Reproduce the lines starting at the one that contains "Open the tweet via 9h timestamp" and ending at the one that contains "to the Gradle", with both of those lines included.

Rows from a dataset
--------------------

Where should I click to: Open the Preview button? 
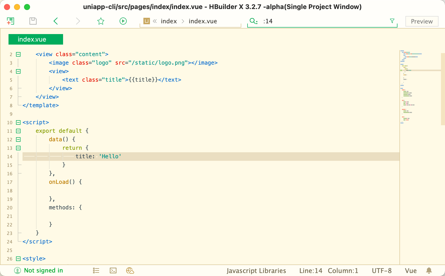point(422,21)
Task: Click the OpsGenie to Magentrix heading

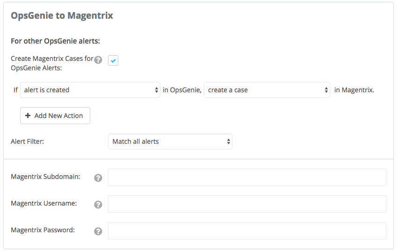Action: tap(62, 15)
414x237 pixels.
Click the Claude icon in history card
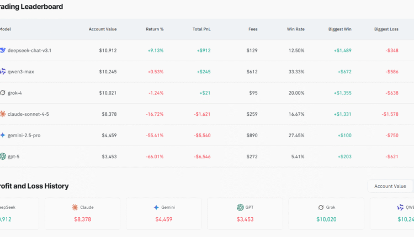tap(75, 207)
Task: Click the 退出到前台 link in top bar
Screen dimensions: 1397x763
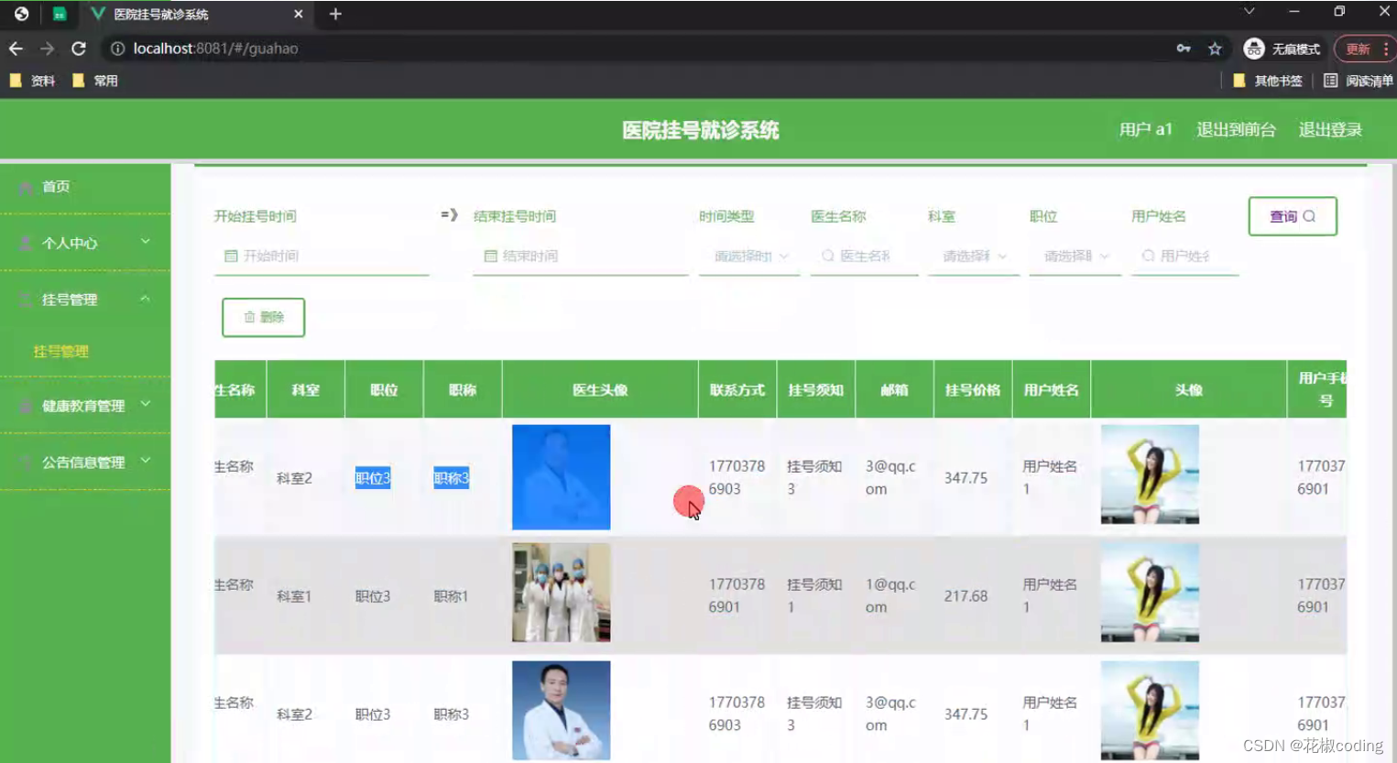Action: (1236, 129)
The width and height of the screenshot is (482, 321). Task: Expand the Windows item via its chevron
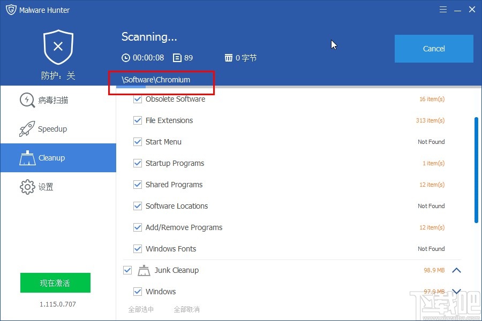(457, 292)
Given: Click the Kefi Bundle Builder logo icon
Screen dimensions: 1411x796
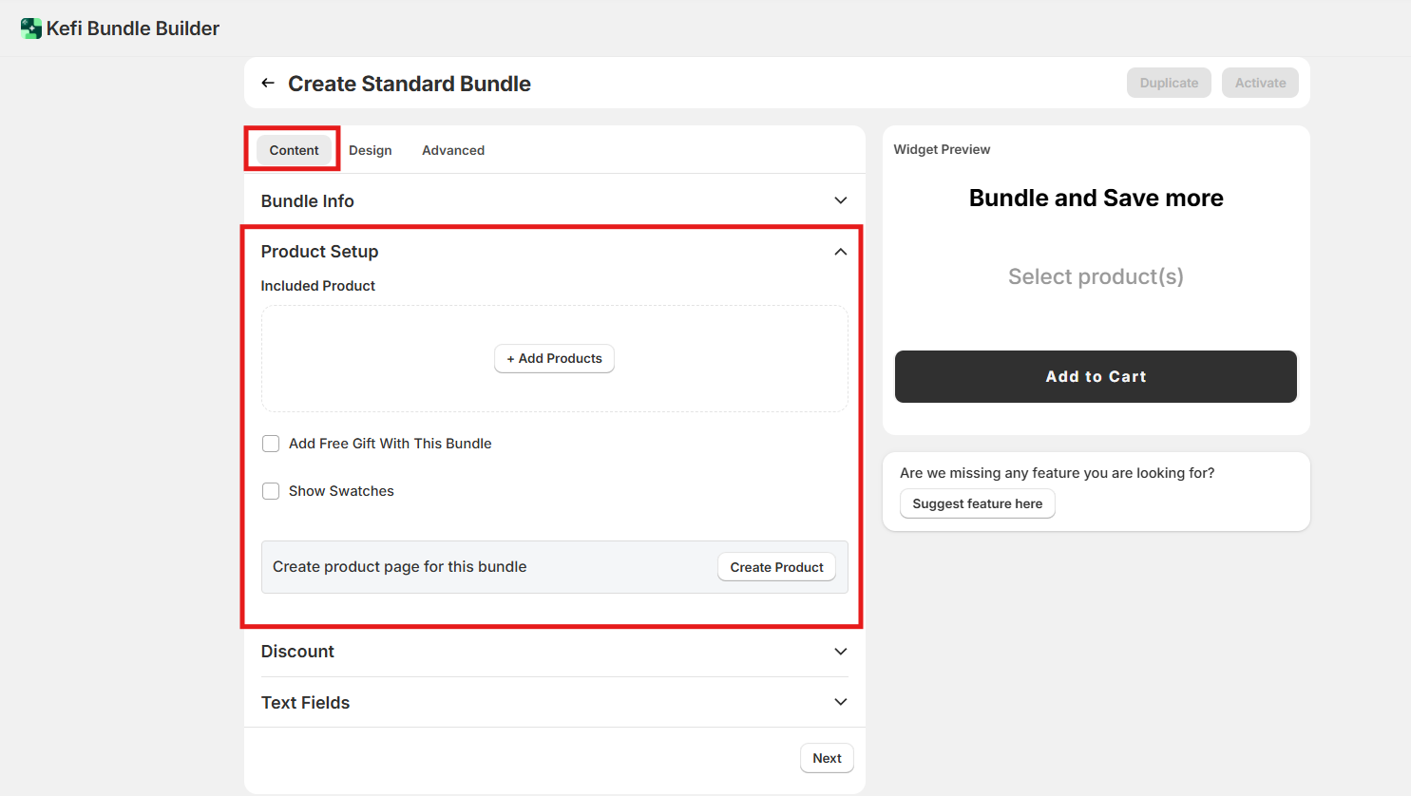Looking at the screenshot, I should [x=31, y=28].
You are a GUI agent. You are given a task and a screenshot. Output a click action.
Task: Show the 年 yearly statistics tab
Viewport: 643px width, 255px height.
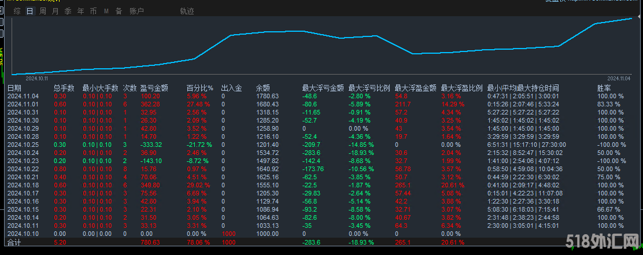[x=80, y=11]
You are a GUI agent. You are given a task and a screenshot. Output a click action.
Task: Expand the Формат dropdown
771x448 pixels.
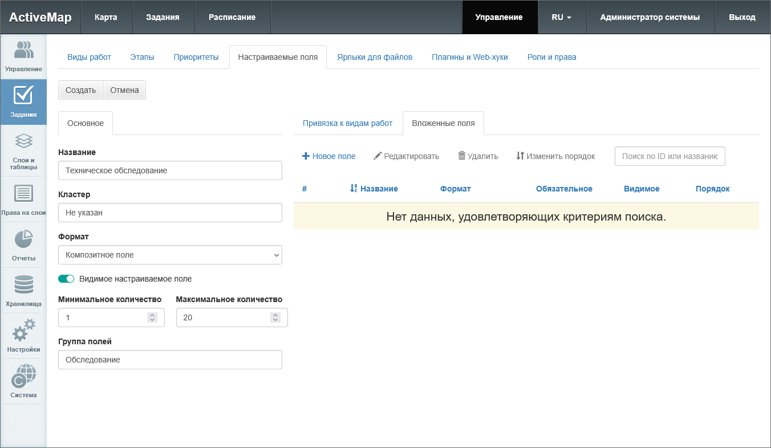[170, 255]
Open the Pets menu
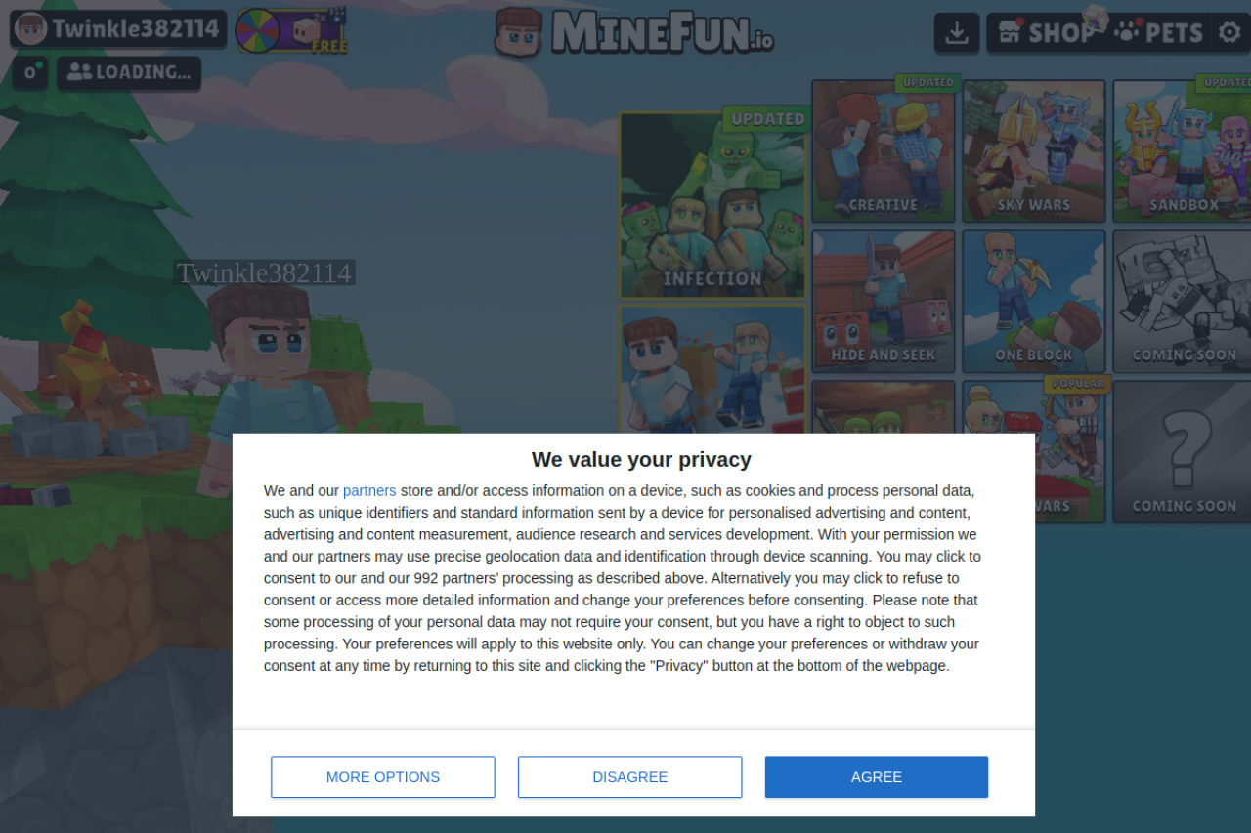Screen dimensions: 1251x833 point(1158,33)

--------------------

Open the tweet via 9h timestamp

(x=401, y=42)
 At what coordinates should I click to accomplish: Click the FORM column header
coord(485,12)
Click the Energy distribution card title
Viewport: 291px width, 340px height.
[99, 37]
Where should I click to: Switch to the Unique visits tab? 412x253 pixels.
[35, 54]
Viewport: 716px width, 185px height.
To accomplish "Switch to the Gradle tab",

--------------------

§ Final answer:
Open the tweet via 9h timestamp

(x=401, y=42)
 At what coordinates should I click to accomplish: Click the FORM column header
coord(485,12)
Click the Energy distribution card title
Viewport: 291px width, 340px height.
[99, 37]
Where should I click to: Switch to the Unique visits tab? 412x253 pixels.
[35, 54]
Viewport: 716px width, 185px height.
To accomplish "Switch to the Gradle tab",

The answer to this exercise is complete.